But the system’s greatest value would be the data it assembled on each individual consumer, because the data would enable publishers to sell their advertising inventory at premium rates to advertisers seeking to target their messages to the most likely consumers.

ViewPass is designed to complement, rather than compete with, existing ad networks. Each page rendered to a ViewPass member would provide the networks serving ads to participating publishers with richer, more accurate data about that viewer.

The data would enable superior ad targeting, thereby improving consumer response. Improved response would generate higher CPMs, boosting revenues as advertisers competed for access to the availabilities.

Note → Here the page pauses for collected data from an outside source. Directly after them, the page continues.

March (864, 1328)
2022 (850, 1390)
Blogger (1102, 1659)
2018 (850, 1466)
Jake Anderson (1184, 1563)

It is important to note that the information offered to the ad networks would not identify individuals, thus protecting their privacy.

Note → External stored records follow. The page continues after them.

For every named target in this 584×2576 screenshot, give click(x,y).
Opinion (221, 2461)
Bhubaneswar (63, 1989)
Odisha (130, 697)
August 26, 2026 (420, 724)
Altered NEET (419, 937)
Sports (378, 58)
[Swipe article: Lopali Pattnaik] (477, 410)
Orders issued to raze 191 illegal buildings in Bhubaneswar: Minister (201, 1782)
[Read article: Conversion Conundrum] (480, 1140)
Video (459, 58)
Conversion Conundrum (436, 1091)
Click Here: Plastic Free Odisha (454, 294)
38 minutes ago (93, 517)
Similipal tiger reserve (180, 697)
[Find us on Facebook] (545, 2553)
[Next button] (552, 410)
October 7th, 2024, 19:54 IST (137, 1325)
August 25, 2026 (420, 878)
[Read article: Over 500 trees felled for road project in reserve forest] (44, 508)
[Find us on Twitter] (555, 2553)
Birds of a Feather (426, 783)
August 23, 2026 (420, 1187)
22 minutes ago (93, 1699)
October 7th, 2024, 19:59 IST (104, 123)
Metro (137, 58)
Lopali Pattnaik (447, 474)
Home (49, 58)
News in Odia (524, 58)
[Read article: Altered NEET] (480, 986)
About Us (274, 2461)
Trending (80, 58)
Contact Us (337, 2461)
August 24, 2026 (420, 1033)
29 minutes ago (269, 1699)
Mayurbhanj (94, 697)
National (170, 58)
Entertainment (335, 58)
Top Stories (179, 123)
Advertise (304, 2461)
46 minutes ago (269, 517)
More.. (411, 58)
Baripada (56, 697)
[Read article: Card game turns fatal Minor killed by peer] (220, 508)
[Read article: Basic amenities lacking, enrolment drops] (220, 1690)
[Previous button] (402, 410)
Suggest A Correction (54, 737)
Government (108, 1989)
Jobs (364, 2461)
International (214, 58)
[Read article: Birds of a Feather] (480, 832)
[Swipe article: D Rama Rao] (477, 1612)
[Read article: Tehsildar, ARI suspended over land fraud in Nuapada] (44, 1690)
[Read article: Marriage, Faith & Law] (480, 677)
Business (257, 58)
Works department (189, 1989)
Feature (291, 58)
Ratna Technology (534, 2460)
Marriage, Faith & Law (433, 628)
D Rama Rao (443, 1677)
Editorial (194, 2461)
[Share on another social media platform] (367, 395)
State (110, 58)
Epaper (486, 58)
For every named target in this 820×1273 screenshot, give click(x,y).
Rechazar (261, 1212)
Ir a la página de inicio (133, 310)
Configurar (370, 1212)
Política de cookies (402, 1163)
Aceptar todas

Based on the models Ridgely and I have constructed in consultation with a number of newspapers, we believe the enriched customer data potentially will enable publishers to more than double their ad rates.

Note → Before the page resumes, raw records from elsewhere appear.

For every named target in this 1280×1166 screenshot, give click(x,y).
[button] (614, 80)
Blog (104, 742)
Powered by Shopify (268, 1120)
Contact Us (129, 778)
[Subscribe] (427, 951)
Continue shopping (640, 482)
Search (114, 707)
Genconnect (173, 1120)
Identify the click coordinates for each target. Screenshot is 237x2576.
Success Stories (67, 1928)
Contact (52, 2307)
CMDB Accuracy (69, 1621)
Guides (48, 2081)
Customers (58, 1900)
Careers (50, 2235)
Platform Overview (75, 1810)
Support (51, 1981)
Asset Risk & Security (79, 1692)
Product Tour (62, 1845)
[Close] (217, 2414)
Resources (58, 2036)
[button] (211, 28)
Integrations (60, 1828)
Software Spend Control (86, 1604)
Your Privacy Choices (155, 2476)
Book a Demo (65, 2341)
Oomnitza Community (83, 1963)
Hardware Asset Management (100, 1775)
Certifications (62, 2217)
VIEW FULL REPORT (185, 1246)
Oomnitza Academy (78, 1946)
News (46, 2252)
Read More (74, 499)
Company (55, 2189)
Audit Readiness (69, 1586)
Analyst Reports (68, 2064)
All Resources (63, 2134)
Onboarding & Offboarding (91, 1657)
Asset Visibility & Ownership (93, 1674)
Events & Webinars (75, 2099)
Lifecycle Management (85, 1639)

In addition to lifting their revenues, industry leaders could improve their profitability by owning ViewPass in a co-operative type of structure that would enable them to share in the profits of the business each year after covering the cost of the operation.

This, of course, would be a major improvement over what they could hope to achieve by working with what almost certainly would be a fragmented collection of third-party vendors, each of whom would naturally expect to make a profit from providing similar services

Taking into account the improvements in revenues and profits discussed above, we believe the industry could rapidly triple its online margins by adopting ViewPass.

In addition to me, the three-member panel meeting with the publishers in Chicago included Jim Pitkow of Attributor, who has developed a system for identifying websites that are poaching copyrighted content, and Steve Brill of Journalism Online, who is advocating the industry-wide adoption of a system he hopes to build to enable the sale of content for cash.

The Attributor solution, as discussed here, could be reasonably effective in policing copyright abuse. But a more positive approach to copyright compliance would be welcoming the broadest number of websites into the ViewPass system, where each participating site would be motivated to respect copyright to protect the value of everyone’s content.

The ViewPass carrot would be greater revenue for participating publishers. The stick for copyright violators (the detection of whom could easily be provided by a partner such as Attributor) would be the sanction of being booted off the ViewPass network.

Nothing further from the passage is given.